Port Trust must pay tax as 'dealer'
The Supreme Court last week dismissed the appeal of Cochin Port Trust and ruled that it could be considered as a "dealer" under the Kerala sales tax law if it involved in non-statutory commercial activities. It has to pay tax in respect of buying, selling, supplying or distributing goods, executing works contract, or supplying any service for valuable consideration. The port trust had objected to the assessment arguing that it was not engaged in any trading activity and only discharging its statutory functions under the Major Port Trust Act. It argued that the transactions involved were merely "causal and incidental sale transactions" which would attract levy only if its main function was doing business. Rejecting the contention, the court stated that the definition of "dealer" in the state law was wide and included any trading activity whether in the course of business or otherwise. The issue has been argued earlier by the port trusts of Chennai, Kolkata and Kandla and considering all the previous cases, the court rejected the appeal of the Cochin Port Trust.

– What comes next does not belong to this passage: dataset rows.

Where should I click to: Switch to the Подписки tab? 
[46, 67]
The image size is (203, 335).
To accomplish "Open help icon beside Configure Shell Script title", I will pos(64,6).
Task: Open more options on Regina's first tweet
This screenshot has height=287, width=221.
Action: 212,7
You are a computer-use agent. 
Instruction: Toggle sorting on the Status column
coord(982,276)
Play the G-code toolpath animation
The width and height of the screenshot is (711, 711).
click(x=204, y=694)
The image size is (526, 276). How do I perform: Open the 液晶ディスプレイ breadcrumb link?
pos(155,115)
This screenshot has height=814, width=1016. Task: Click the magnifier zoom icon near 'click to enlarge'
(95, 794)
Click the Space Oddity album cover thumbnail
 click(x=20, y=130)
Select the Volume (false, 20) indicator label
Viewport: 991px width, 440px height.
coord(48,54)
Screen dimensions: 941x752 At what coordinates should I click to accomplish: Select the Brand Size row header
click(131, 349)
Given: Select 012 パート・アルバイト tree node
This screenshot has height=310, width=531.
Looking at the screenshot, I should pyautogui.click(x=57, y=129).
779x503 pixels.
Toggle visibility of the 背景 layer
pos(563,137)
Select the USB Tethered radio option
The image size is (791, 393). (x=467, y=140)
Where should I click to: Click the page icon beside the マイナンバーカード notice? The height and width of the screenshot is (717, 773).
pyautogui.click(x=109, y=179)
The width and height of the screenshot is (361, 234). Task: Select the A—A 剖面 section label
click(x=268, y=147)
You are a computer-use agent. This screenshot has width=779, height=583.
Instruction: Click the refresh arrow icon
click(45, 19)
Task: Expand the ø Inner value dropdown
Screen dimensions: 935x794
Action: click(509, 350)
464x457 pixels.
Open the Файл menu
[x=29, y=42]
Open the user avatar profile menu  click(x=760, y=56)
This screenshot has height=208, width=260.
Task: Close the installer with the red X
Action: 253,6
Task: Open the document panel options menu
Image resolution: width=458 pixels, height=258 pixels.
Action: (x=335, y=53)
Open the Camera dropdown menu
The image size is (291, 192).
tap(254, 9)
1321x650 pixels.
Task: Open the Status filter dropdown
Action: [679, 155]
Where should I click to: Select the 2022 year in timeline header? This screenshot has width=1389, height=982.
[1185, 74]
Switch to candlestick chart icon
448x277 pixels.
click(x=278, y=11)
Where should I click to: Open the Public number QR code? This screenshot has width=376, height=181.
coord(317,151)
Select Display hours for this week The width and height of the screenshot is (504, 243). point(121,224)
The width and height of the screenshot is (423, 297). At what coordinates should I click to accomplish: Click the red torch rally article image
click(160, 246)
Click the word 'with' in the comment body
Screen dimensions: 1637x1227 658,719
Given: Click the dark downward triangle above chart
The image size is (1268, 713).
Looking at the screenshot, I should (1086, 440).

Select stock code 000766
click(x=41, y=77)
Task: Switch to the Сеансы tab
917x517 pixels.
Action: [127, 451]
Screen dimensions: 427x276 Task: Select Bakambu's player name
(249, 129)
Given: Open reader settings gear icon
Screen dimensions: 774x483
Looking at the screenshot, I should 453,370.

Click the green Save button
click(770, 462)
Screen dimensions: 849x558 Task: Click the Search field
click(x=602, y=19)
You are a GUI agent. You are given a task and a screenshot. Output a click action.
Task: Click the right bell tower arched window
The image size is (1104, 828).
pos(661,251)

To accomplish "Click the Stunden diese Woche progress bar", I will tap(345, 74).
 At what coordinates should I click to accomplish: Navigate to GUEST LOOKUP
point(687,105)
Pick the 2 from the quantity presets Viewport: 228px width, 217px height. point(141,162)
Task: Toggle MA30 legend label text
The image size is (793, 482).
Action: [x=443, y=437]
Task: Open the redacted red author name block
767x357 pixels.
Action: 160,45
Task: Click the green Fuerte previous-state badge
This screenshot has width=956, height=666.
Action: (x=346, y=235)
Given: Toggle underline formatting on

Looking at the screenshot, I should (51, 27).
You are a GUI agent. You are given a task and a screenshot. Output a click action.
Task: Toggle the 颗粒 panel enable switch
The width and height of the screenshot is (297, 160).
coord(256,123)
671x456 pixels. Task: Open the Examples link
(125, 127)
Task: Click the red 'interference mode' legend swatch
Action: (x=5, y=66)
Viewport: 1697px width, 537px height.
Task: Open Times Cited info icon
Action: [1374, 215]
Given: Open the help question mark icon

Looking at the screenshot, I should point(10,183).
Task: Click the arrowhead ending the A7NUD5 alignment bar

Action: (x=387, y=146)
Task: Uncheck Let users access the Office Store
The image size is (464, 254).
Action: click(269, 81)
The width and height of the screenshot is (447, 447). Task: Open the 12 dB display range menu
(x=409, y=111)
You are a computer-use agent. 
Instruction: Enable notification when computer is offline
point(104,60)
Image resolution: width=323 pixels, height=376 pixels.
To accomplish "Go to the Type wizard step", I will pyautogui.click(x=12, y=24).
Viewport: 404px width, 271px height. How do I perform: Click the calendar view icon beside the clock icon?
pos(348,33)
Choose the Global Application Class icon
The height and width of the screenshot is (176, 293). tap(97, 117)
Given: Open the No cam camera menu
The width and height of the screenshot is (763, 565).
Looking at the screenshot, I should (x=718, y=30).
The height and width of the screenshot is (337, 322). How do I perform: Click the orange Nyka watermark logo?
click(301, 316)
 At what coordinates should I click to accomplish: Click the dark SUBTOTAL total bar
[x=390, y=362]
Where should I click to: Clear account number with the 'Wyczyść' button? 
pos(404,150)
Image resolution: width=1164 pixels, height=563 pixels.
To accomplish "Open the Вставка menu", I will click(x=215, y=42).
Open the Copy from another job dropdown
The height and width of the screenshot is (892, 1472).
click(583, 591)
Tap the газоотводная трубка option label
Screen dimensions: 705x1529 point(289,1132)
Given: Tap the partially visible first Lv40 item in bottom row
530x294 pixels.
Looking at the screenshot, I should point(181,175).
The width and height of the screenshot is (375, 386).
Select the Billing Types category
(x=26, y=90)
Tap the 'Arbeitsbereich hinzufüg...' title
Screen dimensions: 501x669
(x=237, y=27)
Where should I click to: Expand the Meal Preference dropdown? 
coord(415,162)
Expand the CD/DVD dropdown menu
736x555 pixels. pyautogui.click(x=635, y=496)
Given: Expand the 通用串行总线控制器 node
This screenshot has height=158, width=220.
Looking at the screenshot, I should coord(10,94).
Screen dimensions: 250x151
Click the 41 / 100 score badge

Arbitration clause independent of MoU
ONGC loses labour case after 25 years
After 25 years of litigation, the Supreme Court has dismissed the appeal of ONGC Ltd in its fight with the Petroleum Coal Labour Union. The court directed the public sector undertaking to implement the order of the industrial tribunal passed in 1999 regularising temporary workers. The court found that they were working for several years and were therefore its workers under the standing orders of the company and industrial laws. Apart from regularisation in their posts, the court also asked the PSU to pay them back wages, monetary benefits including terminal benefits on the basis of periodical revision of pay scales. All this should be done in two months, or else nine per cent interest shall be paid. The court also wanted a compliance report from ONGC after two months.
Relaxed rule for food additive import
A division bench of the Delhi High Court last week dismissed the appeals of the Food Safety & Standards Authority of India against the order of the single judge who ordered the release of food additives imported by Danisco Ltd and United Distributors. The authorities denied a no objection certificate (NOC) for the release of ingredients for producing yogurts and other food items as the consignments did not disclose the ingredients in the labels. They argued that India has become a dumping ground for unsafe food. The companies argued that the regulation for disclosing ingredients applied only to food for direct consumption and not to food additives used in industrial use. The court accepted the argument and ruled that food and food additives are treated separately in the rules. It asked the authorities to process NOC applications speedily, on a day-to-day basis, keeping in view the short shelf life of food.
Truth tortured by legal profession
In a severe indictment of the conduct of a case in an arbitration matter involving a NHAI contract, the Delhi High Court last week regretted that Satya was suffering in courts for some four decades. It said that in spite of caution in earlier judgments, "courts are continued to be flooded with litigation with false and incoherent pleas and tainted evidence led by the parties. The judicial system in the country is choked and such litigants are consuming courts' time for a wrong cause. Efforts are made by the parties to steal a march over their rivals by resorting to false and incoherent statements made before the court. Indeed, it is a nightmare…" Narrating the facts in detail, the court imposed Rs 1 lakh as cost for filing a "totally frivolous and vexatious" appeal in the case, CE Construction Ltd vs Intertoll Ics India Ltd.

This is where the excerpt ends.